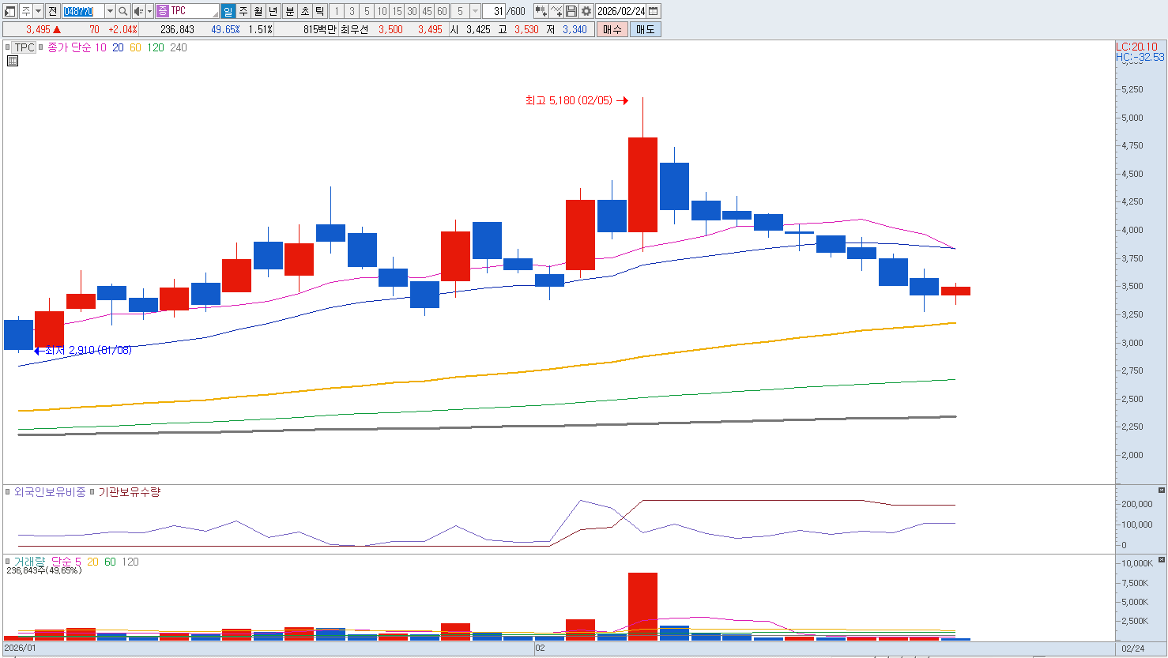Screen dimensions: 1168x658
Task: Click the speaker sound alert icon
Action: tap(138, 11)
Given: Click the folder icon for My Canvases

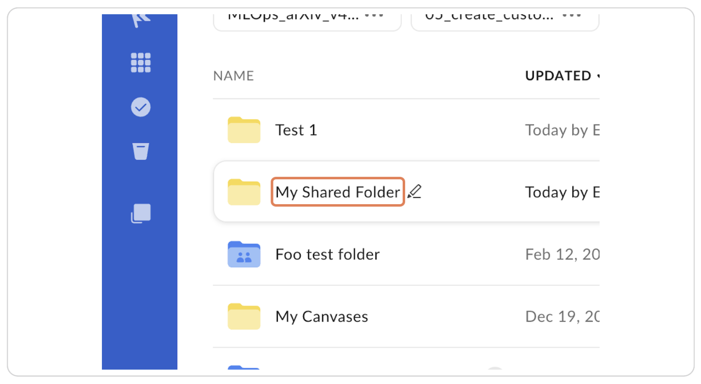Looking at the screenshot, I should click(244, 316).
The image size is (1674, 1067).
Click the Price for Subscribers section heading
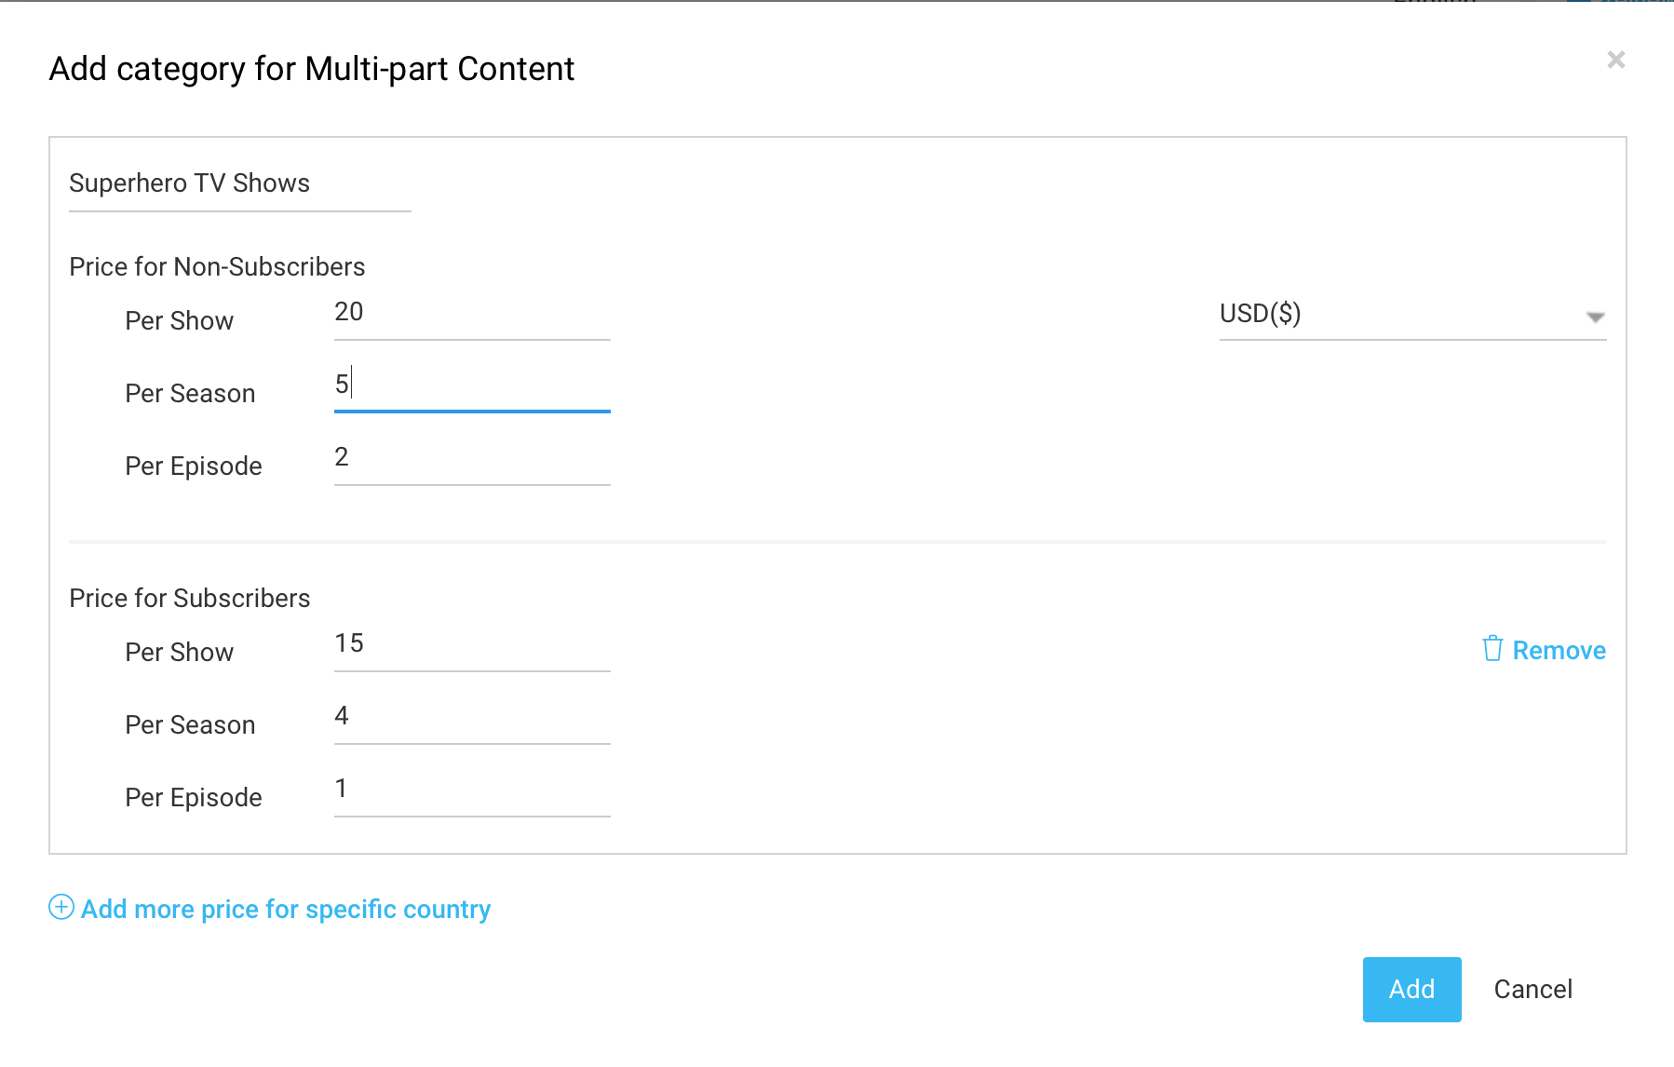[x=189, y=598]
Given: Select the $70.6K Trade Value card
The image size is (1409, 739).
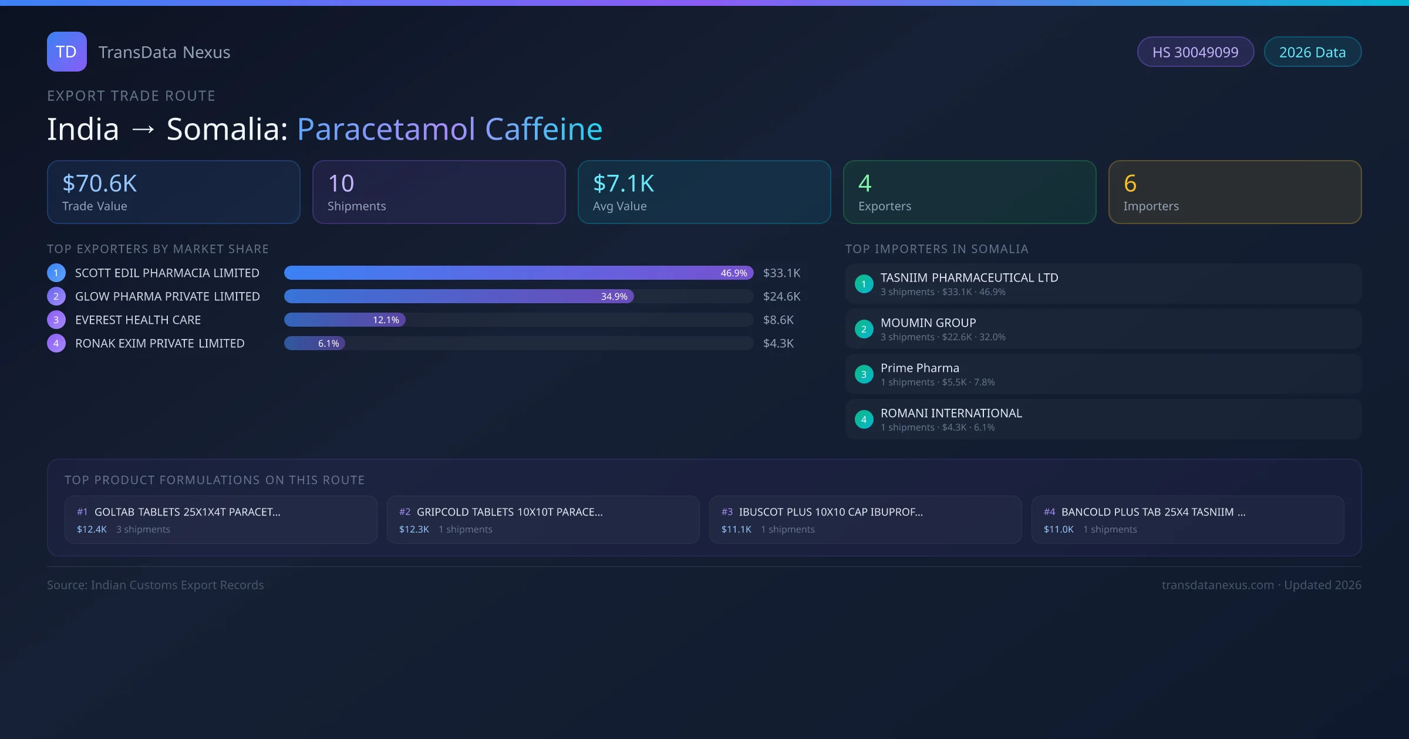Looking at the screenshot, I should (173, 192).
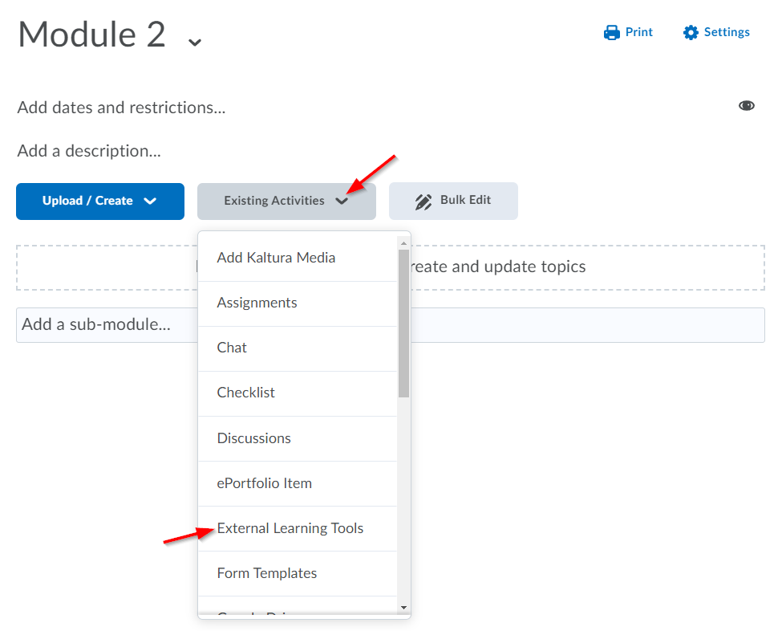Pick Checklist from the dropdown menu
The width and height of the screenshot is (778, 631).
(245, 393)
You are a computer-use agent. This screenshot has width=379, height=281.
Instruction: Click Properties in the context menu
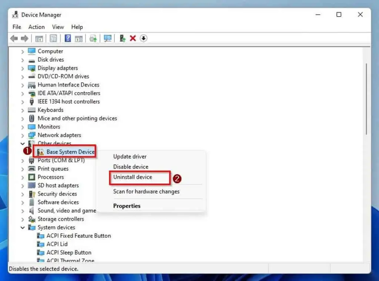(126, 205)
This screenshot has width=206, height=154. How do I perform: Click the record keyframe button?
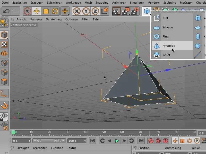coord(150,141)
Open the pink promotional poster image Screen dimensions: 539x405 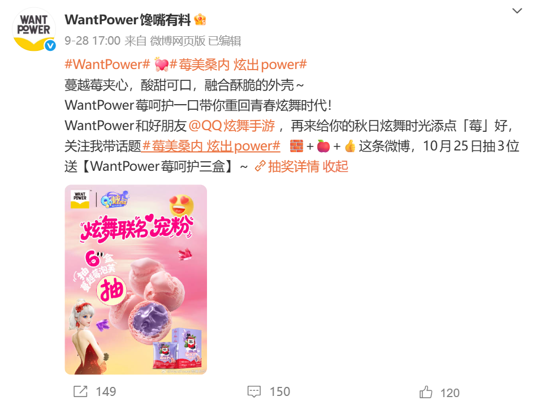136,279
==*==
WHAT IS REQUIRED> Please print the lines of the records exactly, beginning at the line that contains "You are a computer-use" and stopping after the line that contains "coord(150,141)". Leave the pictures out of your answer.

SOLUTION TO THE EXERCISE>
You are a computer-use agent. This screenshot has width=379, height=281.
Instruction: Click Properties in the context menu
(126, 205)
This screenshot has width=206, height=154. How do I perform: Click the record keyframe button?
coord(150,141)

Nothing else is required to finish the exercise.